Произведения «чистого искусства», которое отметалось молодыми художниками, не удовлетворяли и Третьякова. В 1857 году он пишет Аполлинарию Горавскому: «Об моем пейзаже я Вас покорнейше попрошу оставить его и вместо него написать мне когда-нибудь новый. Мне не нужно ни богатой природы, ни великолепной композиции, ни эффектного освещения, никаких чудес… дайте мне хотя лужу, грязную, да чтобы в ней правда была…» Наделил бог Павла Михайловича удивительно верным пониманием всего нового, передового в искусстве. И письмо его Горавскому — точный отклик на веяние века — чуть не дословно перекликается с высказываниями демократических критиков и новых его петербургских друзей.

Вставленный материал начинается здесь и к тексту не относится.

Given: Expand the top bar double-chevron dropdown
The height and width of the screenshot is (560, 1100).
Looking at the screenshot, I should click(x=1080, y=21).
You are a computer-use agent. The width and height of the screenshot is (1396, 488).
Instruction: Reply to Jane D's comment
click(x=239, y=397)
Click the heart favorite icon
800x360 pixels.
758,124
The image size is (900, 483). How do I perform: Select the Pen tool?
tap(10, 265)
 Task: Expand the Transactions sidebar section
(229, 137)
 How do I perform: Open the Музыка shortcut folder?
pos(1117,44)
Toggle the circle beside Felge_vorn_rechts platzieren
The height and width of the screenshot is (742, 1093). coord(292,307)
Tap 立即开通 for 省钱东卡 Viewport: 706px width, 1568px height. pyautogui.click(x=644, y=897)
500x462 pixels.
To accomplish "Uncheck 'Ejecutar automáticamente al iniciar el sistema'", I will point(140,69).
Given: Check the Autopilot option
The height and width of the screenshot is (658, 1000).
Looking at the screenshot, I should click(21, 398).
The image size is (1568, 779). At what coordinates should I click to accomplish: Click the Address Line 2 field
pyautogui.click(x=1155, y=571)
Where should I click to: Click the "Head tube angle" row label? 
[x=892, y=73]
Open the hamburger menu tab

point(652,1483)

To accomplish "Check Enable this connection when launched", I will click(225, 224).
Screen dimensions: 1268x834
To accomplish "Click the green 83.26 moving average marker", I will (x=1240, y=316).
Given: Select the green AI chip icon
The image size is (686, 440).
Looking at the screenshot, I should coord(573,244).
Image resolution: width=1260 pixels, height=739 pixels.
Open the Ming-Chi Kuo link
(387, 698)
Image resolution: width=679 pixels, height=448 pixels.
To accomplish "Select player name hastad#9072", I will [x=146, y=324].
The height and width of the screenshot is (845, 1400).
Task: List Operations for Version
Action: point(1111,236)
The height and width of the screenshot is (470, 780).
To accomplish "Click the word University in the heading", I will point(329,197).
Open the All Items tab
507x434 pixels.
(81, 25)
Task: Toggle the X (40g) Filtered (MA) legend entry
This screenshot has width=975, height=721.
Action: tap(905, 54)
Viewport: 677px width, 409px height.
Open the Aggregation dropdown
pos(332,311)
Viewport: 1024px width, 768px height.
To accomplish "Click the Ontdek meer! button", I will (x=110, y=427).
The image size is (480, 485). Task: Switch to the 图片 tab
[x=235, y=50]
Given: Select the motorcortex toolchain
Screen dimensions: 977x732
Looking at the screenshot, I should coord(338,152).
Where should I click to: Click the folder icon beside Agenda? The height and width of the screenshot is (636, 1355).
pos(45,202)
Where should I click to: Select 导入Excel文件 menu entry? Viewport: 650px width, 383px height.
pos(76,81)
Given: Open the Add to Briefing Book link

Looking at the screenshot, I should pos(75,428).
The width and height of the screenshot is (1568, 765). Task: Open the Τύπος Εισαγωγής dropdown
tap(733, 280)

Идут к концу 50-е годы. Совершенствуются молодые художники. Серьезнее, умнее становится коллекционер. Углубляются взаимные симпатии и уважение. Поначалу Павел Михайлович, желая иметь вещи, созвучные его вкусам и взглядам, засыпает иногда художников рекомендациями. Это идет от искренней любви к искусству и от малоопытности. Художники понимают и не обижаются, отвечают коллекционеру мягко, но твердо. Так, Сверчков поясняет Третьякову: «В первом письме Вашем Вы писали мне так много замечаний, что трудненько их запомнить, когда пишешь картину, прошу Вас совершенно положиться на художника, и будьте уверены, что каждый из нас, где подписывает свое имя, должен стараться, чтобы не уронить его в своем произведении». А уже примерно через год Третьяков пишет А. Горавскому: «Рассматривая Ваши работы, я не делал никаких замечаний, слыша от Вас, что все безусловно хвалят Ваши работы, а „Старухой“ даже восхищаются, и не делал потому, что не находил, чем бы особенно можно было восхищаться, но, не доверяя себе, несмотря на приобретенную в последние годы довольно порядочную опытность в делах искусства, я ждал… что именно скажет Иван Иванович Соколов, потому что его я считаю за самого прямого человека… В „Старухе“… я против этой манеры, композиция плоха, вкусу нет». Так нелицеприятно Третьяков изъяснялся всегда, особенно с теми, кого любил. «Высказывая все это, я рискую потерять Вашу дружбу, чего я никак не желал бы, истинно любя Вас; но я и никогда не льстил Вам, и откровенность у меня всегда на первом плане… Не доверяйтесь кружку судей-приятелей и вкусу необразованной публики». В этом весь Павел Михайлович: говорит что думает, рискуя разойтись с другом. Но дружба не ослабевает. Именно за эту исключительную принципиальность и уважают его. Аполлинарий Горавский отвечает: «Я давно хотел изъявить Вам свою чистосердечную благодарность за Вашу дружескую откровенность ко мне и дельное замечание… Суждение Ваше и Ив. Ив. касательно моих картин и этюдов весьма справедливо, и я сам это чувствую, что мои пейзажи от природы так далеки, как небо от земли».